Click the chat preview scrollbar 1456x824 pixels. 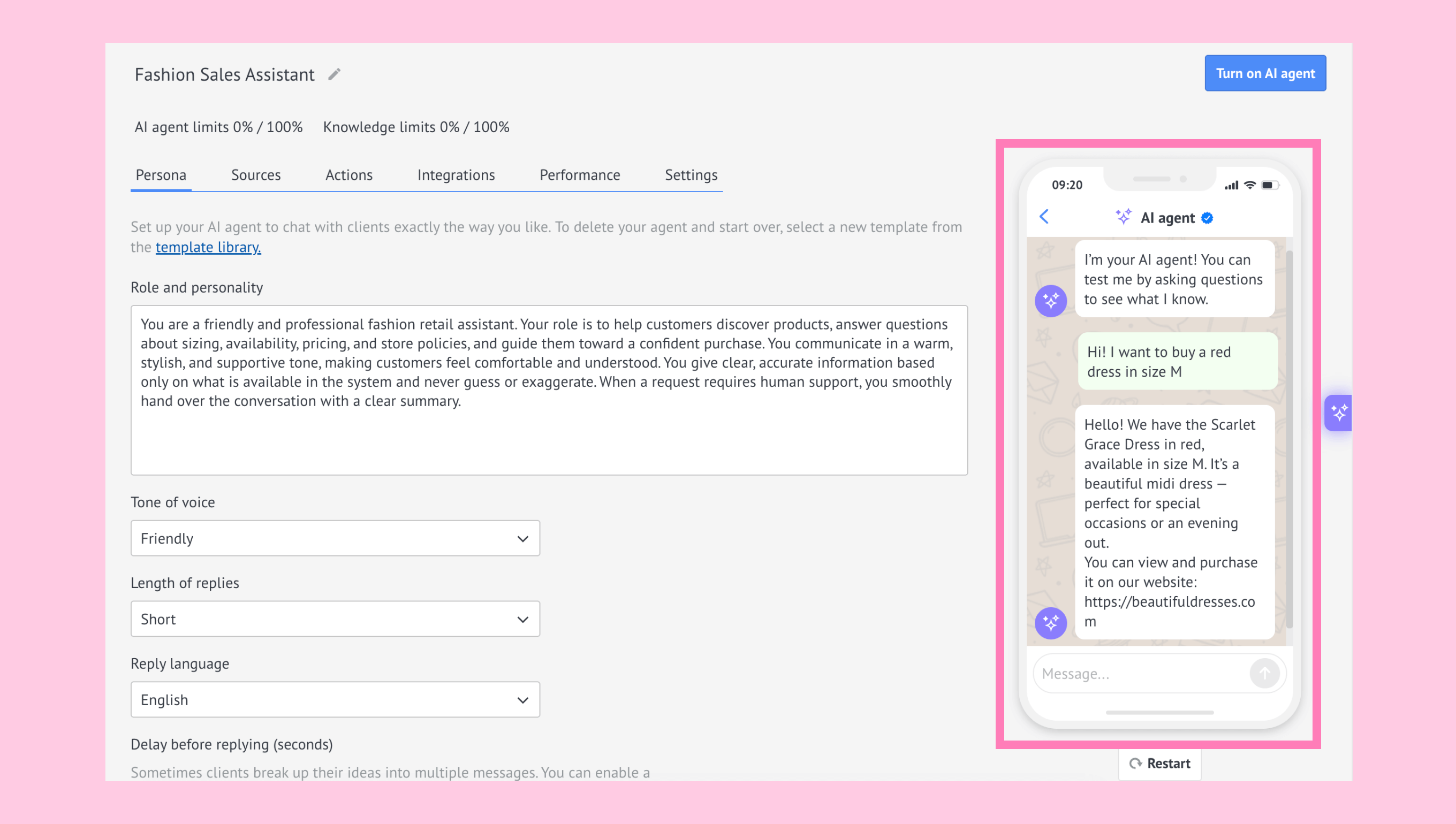[x=1289, y=439]
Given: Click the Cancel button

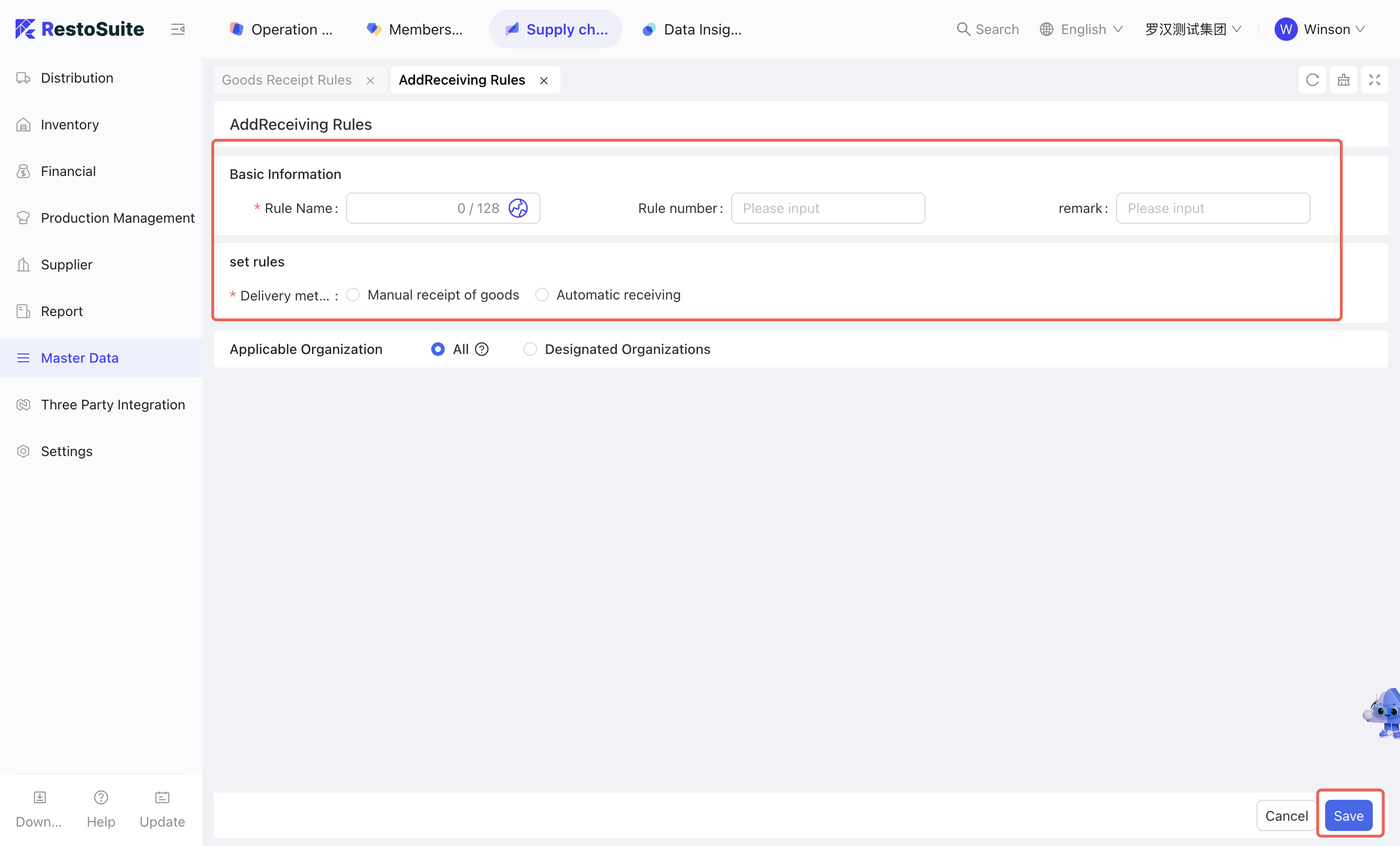Looking at the screenshot, I should [1286, 815].
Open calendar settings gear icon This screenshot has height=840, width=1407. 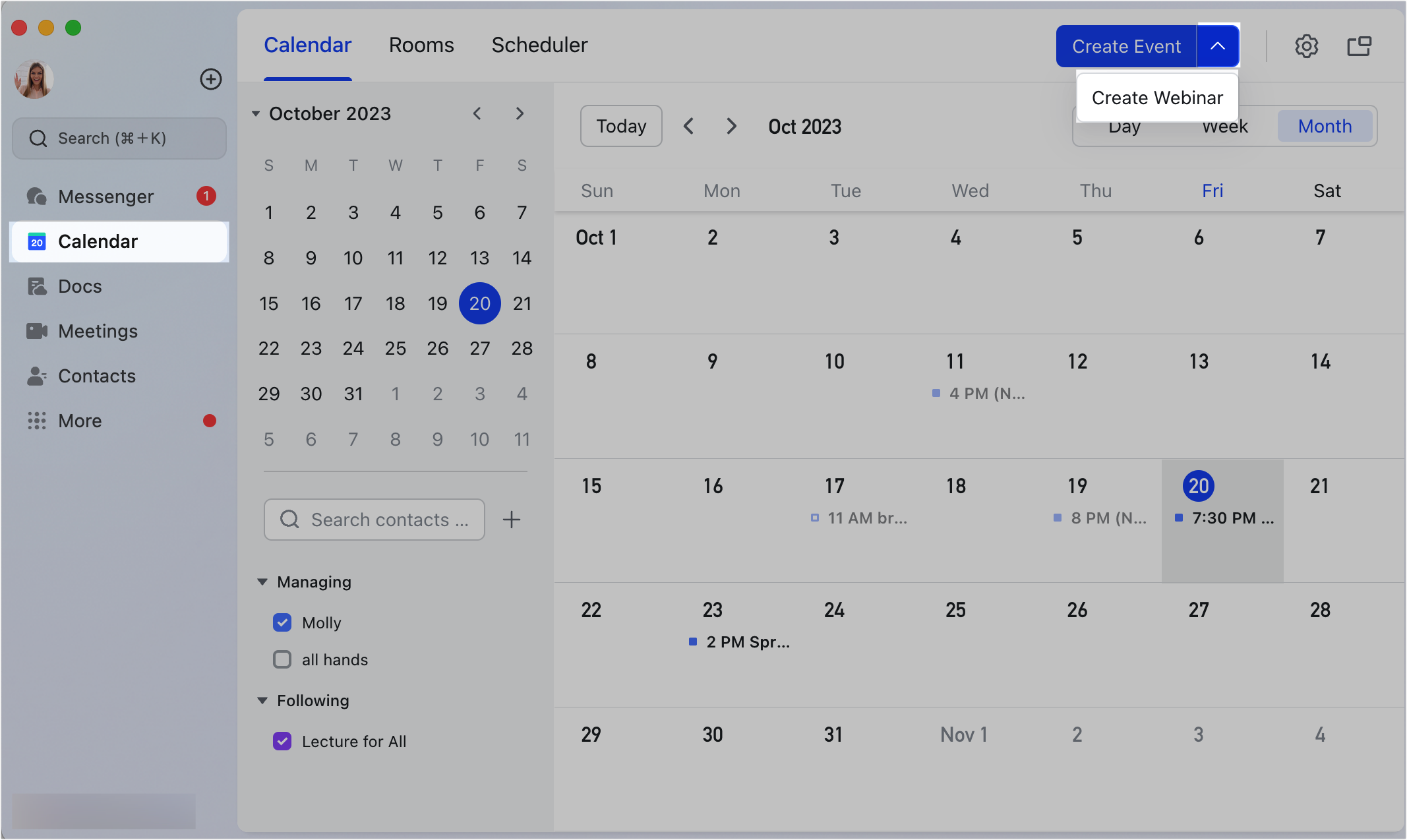(1306, 46)
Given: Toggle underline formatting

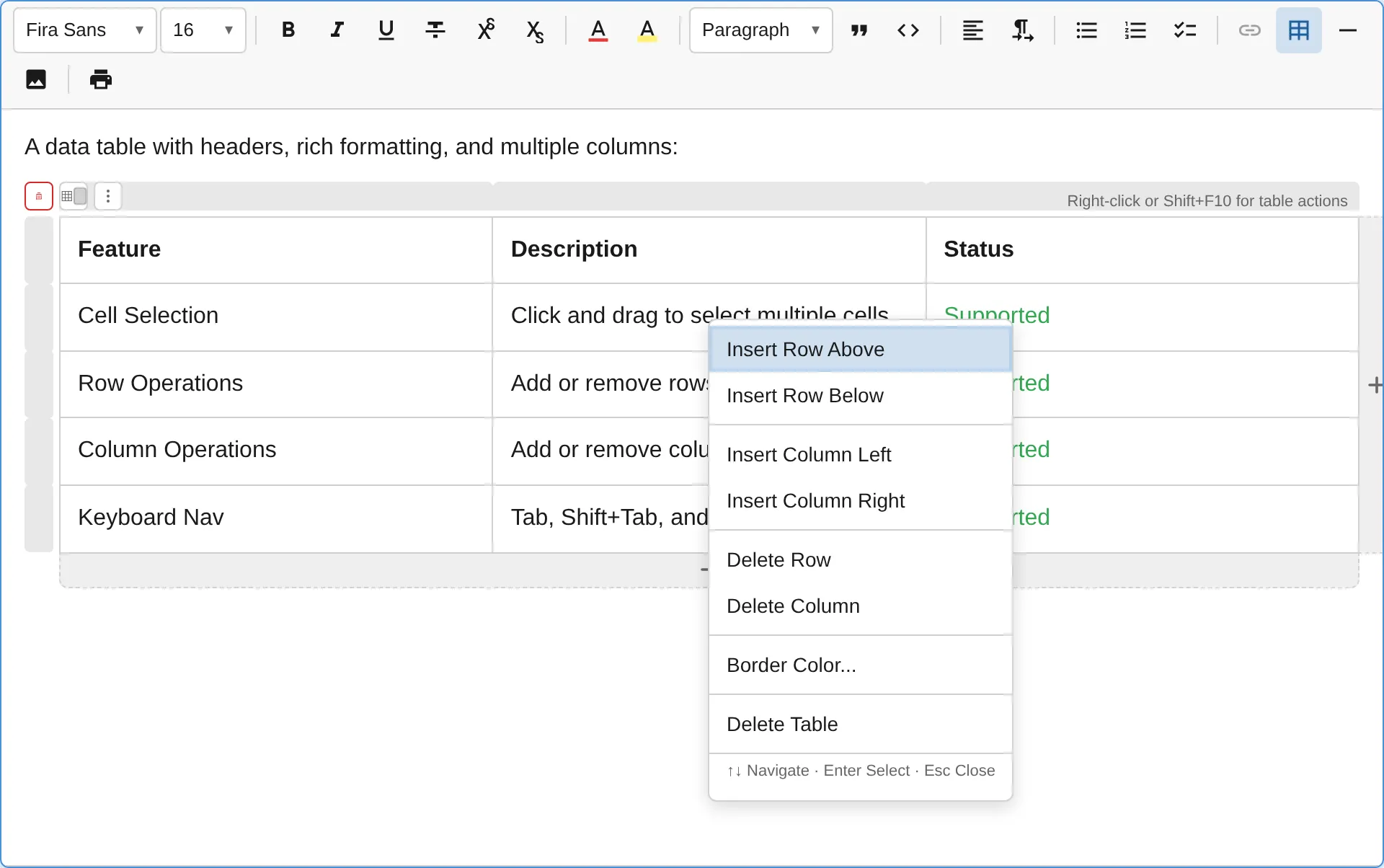Looking at the screenshot, I should (386, 30).
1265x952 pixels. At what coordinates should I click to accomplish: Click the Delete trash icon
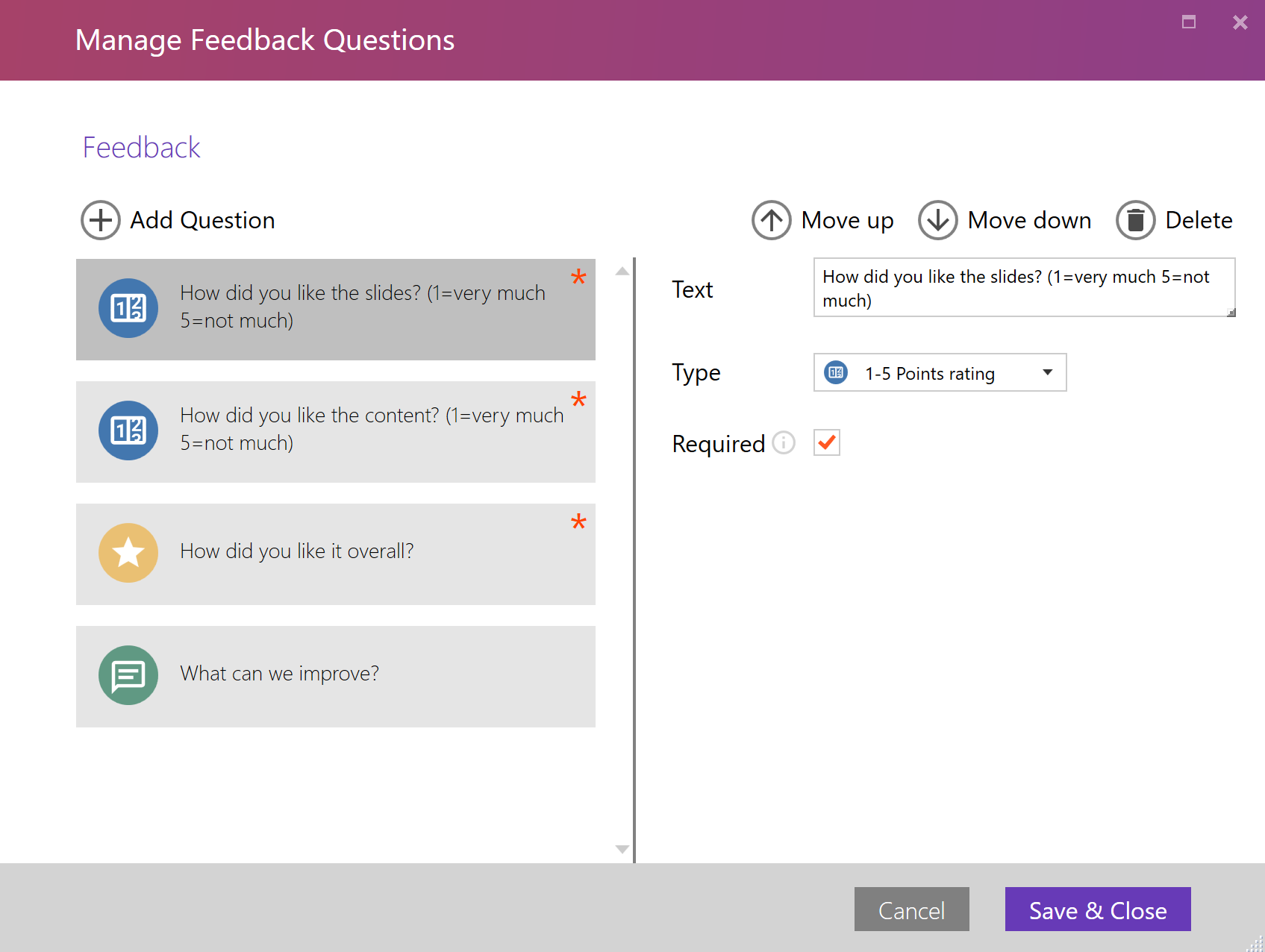click(1136, 220)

--

Work required:
Begin the copy at the line containing "Given: Toggle underline formatting" and end it at the final line of the material above, reproducing each line exactly and omitting pictures.

Answer to this problem:
Given: Toggle underline formatting

Looking at the screenshot, I should (386, 30).
1265x952 pixels. At what coordinates should I click to accomplish: Click the Delete trash icon
click(1136, 220)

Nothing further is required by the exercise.